Menguatnya peran Asia dalam ekonomi global membawa kita kepada pertanyaan: bagaimana ASEAN menempatkan dirinya dalam geopolitik global. Lebih spesifik lagi bagaimana Indonesia melalui ASEAN menempatkan diri dalam geopolitik global? Tak bisa dimungkiri, untuk jadi pemain penting di Asia dan global, ASEAN harus berinteraksi dengan China, Jepang, Korea Selatan, India—dan juga Australia dan Selandia Baru—jika kita ingin memasukkan Asia Pasifik. Sudah bukan rahasia, ada kompetisi diam-diam di Asia Timur, khususnya Jepang dan China. Melihat peta politik ekonomi internasional ini, ASEAN harus menempatkan diri jadi pusat (hub) yang menjembatani China-Jepang.
Siapkah kita?
Saya kira strategi yang dipilih sudah tepat: dengan menjalankan strategi ASEAN plus. Artinya pola hubungan perdagangan akan berpusat di ASEAN ditambah negara di luar ASEAN. Itu sebabnya strateginya ASEAN+1, ASEAN+2, dan seterusnya. Dengan menempatkan ASEAN sebagai hub, ASEAN dapat menikmati pola angsa terbang (flying geese pattern) di mana ASEAN akan ikut menikmati perkembangan ekonomi Jepang, Korsel, China, dan India. Di sisi politik, ASEAN bertindak sebagai ”penengah” dalam kompetisi diam-diam di Asia Timur. Dengan strategi ini, posisi ASEAN secara geopolitik akan menjadi sangat penting.

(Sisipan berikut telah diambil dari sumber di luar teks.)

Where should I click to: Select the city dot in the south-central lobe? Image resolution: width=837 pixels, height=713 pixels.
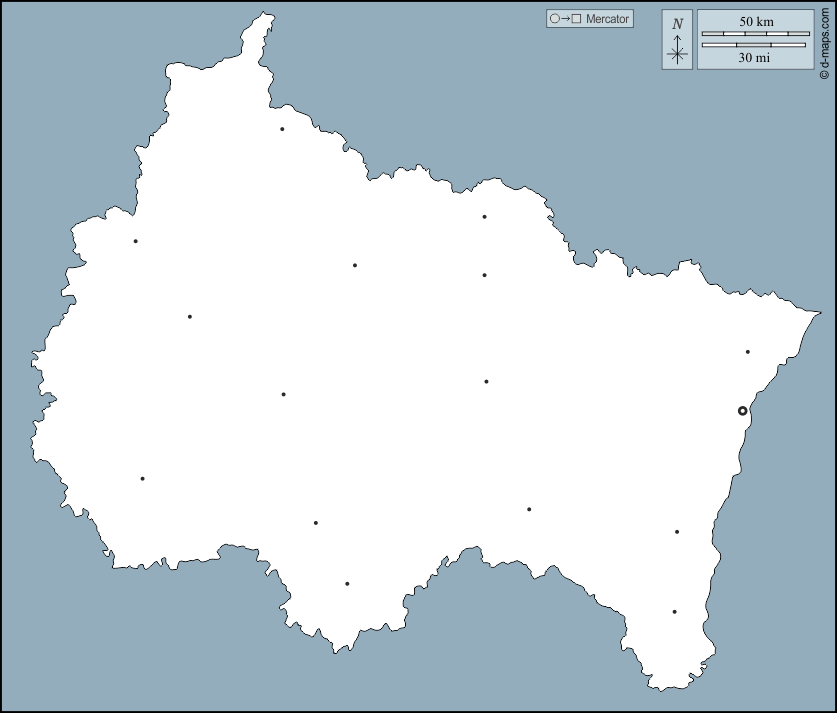tap(347, 584)
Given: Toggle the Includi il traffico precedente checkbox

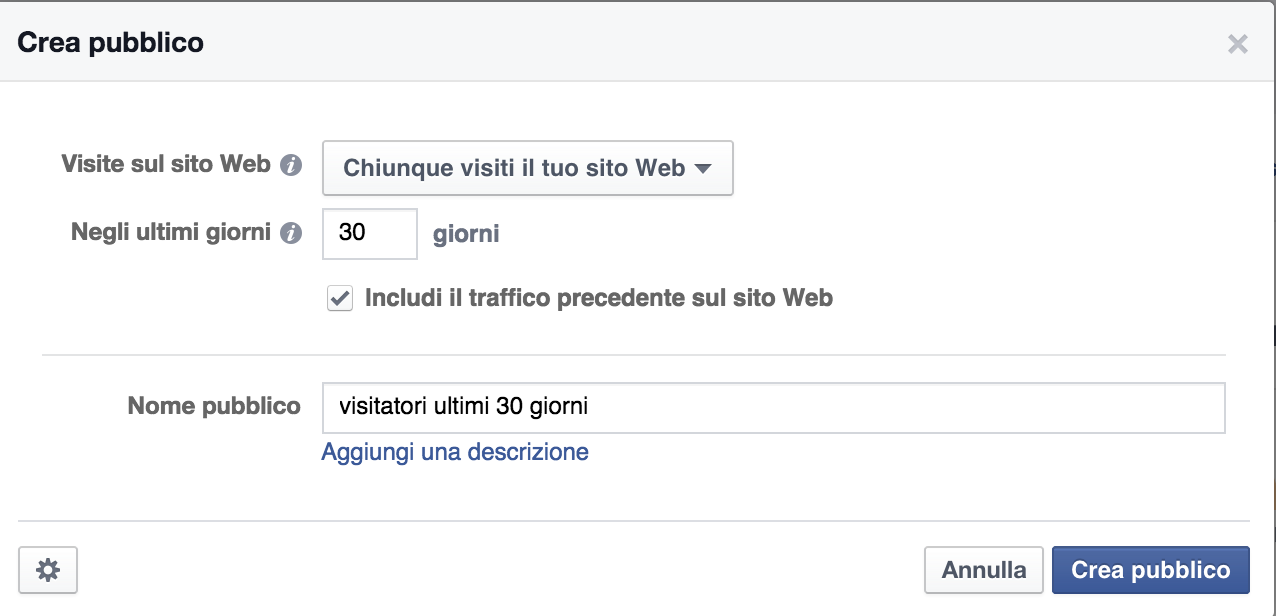Looking at the screenshot, I should point(340,298).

Namun, pertanyaannya: siapkah ASEAN memainkan peran ini? Persoalan klasik ASEAN adalah soal kepemimpinan. Tak ada negara yang berinisiatif memimpin. Dari sisi stabilitas politik, skala ekonomi, penduduk, keanggotaan di forum penting seperti G-20, yang paling potensial memimpin Indonesia. Tahun ini Indonesia ketua ASEAN. Peluang ini harus dimanfaatkan jika ingin berperan secara geopolitik dalam konteks ekonomi global.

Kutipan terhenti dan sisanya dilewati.